When she informed her mother of the presidential opportunity, Murano said her mother advised her to take the position for a variety of reasons, the most important being that she would set her legacy in stone as the first Hispanic person and first woman to be president of A&M.
“As president, I was attempting to elevate the university,” Murano said. “We wanted people to know the incredible value of an Aggie education, so our plan of action was called ‘AGGIE’: ‘A’ stood for academic quality, ‘G’ for great value, the second ‘G’ for globalization, the ‘I’ infrastructure and the ‘E’ for enlightened and shared governance.”
During her tenure, Murano said she implemented a variety of initiatives, including the “Do You Wonder” campaign aimed at recruiting first-generation students. Murano said she also made strides in diversifying faculty by appointing the first female dean of the Vet School, the first female dean of the College of Business, the first Hispanic dean of the College of Architecture and the first African-American woman vice president for diversity.
“My anchor as president was to protect and enhance the reputation of A&M,” Murano said. “Whatever decisions we made needed to enhance the reputation of the university [and] not diminish it in any way.”

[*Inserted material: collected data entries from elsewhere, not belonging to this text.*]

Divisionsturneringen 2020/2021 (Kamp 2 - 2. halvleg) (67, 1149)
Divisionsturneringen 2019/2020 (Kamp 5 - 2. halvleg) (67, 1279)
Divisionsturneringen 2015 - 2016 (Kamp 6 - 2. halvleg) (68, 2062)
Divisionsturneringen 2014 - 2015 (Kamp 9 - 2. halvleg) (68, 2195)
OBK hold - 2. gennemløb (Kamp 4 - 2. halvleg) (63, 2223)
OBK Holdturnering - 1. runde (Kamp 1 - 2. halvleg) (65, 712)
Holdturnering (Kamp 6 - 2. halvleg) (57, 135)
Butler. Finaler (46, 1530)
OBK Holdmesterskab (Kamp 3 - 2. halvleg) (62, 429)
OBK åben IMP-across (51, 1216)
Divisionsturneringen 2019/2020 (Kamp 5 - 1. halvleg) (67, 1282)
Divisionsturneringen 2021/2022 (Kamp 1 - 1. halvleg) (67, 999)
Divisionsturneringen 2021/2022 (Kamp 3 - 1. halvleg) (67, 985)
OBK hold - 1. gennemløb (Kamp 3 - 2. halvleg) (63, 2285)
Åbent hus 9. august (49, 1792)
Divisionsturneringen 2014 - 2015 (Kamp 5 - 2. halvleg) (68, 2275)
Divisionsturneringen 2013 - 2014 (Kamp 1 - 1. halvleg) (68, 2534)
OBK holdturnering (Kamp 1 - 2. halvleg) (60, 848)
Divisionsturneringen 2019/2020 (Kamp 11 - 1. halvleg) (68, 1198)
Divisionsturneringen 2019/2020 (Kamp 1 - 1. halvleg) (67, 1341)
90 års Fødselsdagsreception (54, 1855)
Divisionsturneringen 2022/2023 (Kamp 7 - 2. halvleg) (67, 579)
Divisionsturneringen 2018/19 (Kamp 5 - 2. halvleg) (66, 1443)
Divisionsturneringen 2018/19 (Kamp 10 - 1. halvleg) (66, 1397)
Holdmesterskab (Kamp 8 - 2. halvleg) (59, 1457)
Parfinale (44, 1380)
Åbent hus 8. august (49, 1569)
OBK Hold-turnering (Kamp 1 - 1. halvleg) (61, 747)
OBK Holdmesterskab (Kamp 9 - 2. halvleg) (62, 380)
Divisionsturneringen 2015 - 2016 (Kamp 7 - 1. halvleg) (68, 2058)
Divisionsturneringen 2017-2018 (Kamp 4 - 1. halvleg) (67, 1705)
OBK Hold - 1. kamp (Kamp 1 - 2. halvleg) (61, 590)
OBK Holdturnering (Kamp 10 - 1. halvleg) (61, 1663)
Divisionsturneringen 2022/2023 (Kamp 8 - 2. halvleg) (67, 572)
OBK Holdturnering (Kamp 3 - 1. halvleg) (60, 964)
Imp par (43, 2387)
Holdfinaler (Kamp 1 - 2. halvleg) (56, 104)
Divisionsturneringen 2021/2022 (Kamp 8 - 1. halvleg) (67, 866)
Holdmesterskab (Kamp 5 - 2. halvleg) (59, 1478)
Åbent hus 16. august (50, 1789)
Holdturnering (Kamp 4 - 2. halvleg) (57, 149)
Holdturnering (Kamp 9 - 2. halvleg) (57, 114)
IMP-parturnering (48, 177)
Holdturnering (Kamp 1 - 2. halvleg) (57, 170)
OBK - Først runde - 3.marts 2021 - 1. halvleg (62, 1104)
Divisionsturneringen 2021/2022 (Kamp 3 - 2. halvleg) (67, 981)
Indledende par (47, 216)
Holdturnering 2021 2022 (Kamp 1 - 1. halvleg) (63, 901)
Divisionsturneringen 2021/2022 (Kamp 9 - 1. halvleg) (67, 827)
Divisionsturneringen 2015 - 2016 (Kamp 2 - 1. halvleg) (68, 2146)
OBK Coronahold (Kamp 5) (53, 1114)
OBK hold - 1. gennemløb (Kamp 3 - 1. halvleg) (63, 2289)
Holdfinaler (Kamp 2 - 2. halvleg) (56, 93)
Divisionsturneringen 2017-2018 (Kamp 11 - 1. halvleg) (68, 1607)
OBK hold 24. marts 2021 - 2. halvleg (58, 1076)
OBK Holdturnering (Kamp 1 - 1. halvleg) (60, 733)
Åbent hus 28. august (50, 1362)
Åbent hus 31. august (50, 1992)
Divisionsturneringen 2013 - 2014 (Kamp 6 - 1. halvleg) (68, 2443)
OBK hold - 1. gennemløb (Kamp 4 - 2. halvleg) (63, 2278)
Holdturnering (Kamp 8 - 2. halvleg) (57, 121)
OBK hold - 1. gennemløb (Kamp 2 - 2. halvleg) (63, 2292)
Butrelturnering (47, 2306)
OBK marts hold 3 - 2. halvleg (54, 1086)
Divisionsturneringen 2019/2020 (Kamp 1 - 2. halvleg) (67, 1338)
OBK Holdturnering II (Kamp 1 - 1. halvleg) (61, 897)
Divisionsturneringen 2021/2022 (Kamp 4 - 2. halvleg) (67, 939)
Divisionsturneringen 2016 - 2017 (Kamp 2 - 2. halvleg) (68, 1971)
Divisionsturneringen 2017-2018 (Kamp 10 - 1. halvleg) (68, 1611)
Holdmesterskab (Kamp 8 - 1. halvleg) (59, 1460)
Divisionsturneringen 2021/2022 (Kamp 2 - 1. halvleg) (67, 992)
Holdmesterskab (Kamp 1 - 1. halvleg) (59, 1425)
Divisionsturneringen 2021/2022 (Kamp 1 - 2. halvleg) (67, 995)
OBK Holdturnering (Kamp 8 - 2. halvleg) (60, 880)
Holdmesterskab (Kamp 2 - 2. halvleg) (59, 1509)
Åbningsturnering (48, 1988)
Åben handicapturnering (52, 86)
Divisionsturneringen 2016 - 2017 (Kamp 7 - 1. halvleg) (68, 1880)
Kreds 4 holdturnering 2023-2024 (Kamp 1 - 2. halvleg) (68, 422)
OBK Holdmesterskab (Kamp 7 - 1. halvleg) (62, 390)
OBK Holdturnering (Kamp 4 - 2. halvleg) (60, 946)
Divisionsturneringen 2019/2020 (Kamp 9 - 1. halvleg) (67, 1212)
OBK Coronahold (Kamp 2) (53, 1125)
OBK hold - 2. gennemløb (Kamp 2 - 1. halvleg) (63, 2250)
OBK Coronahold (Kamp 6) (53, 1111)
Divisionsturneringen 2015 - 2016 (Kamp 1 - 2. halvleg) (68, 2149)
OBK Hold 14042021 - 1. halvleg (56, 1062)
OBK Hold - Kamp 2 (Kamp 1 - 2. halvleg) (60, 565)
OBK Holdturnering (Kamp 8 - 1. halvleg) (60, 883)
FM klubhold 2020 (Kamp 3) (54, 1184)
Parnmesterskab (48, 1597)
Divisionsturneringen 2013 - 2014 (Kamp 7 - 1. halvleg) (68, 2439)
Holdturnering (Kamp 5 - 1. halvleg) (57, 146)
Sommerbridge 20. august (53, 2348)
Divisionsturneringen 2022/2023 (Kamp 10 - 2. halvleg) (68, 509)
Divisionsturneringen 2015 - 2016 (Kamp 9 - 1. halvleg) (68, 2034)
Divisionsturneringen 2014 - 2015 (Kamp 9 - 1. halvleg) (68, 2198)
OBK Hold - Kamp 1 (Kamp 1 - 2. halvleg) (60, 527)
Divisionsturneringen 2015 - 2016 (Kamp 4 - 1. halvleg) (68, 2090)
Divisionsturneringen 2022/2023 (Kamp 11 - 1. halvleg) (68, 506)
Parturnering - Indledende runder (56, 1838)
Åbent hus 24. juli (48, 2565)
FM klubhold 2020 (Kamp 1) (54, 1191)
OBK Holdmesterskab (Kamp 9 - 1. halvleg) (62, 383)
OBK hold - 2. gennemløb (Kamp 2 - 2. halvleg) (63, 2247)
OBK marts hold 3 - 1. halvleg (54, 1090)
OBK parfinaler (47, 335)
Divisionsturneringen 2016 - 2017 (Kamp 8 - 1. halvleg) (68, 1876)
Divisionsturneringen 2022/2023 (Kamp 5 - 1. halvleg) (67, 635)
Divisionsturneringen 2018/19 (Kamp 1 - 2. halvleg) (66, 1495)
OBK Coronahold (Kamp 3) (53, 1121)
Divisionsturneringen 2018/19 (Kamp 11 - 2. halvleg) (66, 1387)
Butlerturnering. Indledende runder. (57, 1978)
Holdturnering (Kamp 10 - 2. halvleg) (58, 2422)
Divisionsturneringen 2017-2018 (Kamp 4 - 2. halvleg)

A hindrance that Murano said she has perpetually faced in her career is not being taken seriously as a Hispanic woman. Showing her colleagues what she’s fully capable of and personally connecting with peers is what Murano said has led to her success.
“Some of the presidential backlash wasn’t because I was a Hispanic woman — it was because I wasn’t an Aggie,” Murano said. “But I care about A&M. I’ve been here since 1995, and I have a strong connection with Texas from a cultural perspective. I love the traditions, and A&M’s Core Values resonate with the values that my mother taught me.”
Murano said she loved the challenge of getting out and proving herself to skeptical Aggies.
“You have to be yourself and stand by your principles — then everything else works out,” Murano said. “When you show that you can work with people from various places and different backgrounds and get down to the common factors of what's important in life, all of those other differences start to disappear.”
Former U.S. Ambassador to South Africa Eric Bost, who served as under secretary with Murano at the United States Department of Agriculture and currently serves as her deputy at the Borlaug Institute, said Murano is a tremendous inspiration not only to him, but to other students and faculty as well.
“What sets Dr. Murano apart is that she is a person of great integrity and a visionary when it comes to being an effective leader,” Bost said. “She is very successful in encouraging an environment of teamwork, not only now at the Borlaug institute, but she showed that as president of the university and as under secretary.”